Perhaps one of the most popular attacks targeting stolen email addresses is the phishing attack. A typical phishing attack comes in the form of a bogus email purporting to be from a financial institution where the recipient has an account. The message will inform the recipient that there has been some sort of change at the bank – perhaps a new security control or a change to the banking system – that requires the victim to reconfirm their account information. Designed to create a sense of urgency on the part of the victim, the email will include a web link where the victim will be prompted to update his or her personal information. Unbeknownst to the victim, the link will lead to a fake website, specifically designed to mirror the legitimate bank website, where their personal information will be captured by the cybercriminal.

Converting stolen emails to cash is purely a numbers game.  Take, for instance, the Target breach; it is estimated that approximately 70 million emails were stolen during the breach (Step 1).   If we assume for a moment that one person was in possession of those emails, we can quickly demonstrate how lucrative it is to steal email addresses. 

Assuming that the cybercriminal utilized all 70 million emails in a phishing attack, perhaps offering them free credit monitoring, approximately 5%, or 3.5 million messages will make it through email filters and be presented to the recipient (Step 2).  Of those 3.5 million emails, approximately 5%, or 175,000 recipients will click on the phishing link provided in the email (Step 3).  Statistics show that approximately 2% of those individuals who clicked on the provided link will enter personal information such as social security numbers or date of birth into the phishing site (Step 4). On average, an individual experiences a loss of  about $361.00 in a phishing scam (Step 5), when the cybercriminal utilizes their stolen information. The potential payout in this scenario results in the cybercriminal netting approximately $1.2 million, with a very low likelihood of detection.

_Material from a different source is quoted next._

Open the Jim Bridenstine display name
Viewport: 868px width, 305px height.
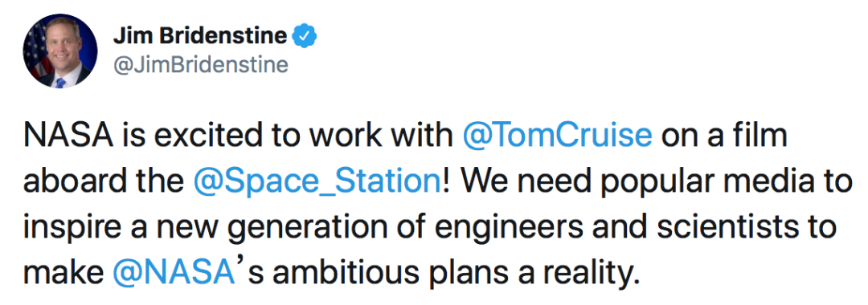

It is important that we remember that when an organization experiences a data breach, the impact on the consumer is far reaching.  While it is critical that victims of a breach monitor their financial accounts for abuses as a result of a breach, it is equally important that they take proactive steps to minimize their exposure for residual losses of personally identifiable information that may have been compromised.  Understanding the ubiquity of key pieces of information you provide to third parties will help you protect yourself in the event your information is part of a data breach.